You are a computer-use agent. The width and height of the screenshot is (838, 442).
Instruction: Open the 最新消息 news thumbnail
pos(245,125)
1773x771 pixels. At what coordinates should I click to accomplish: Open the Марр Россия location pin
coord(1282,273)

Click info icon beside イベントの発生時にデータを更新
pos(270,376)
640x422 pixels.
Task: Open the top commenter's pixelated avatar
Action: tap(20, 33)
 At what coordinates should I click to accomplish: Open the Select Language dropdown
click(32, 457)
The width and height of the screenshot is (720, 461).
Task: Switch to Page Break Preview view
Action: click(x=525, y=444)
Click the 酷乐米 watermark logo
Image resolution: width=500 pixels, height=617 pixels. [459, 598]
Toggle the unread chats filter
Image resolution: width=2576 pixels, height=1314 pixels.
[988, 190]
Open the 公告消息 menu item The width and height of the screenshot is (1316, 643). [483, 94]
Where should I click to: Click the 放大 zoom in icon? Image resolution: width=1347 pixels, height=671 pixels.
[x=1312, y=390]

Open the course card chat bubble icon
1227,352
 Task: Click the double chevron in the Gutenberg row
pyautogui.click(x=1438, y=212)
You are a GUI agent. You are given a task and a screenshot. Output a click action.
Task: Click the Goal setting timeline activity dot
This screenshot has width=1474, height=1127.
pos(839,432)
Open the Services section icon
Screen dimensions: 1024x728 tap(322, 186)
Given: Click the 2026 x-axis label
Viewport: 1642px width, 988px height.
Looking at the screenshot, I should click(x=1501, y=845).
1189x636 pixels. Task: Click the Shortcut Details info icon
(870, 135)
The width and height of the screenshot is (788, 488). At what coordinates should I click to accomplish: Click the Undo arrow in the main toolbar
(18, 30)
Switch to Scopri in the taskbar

PROBLEM TO SOLVE: Check each line of the listing above for the string "agent", then give how many lines have it. No other text.

SOLUTION FOR THIS PROBLEM: 2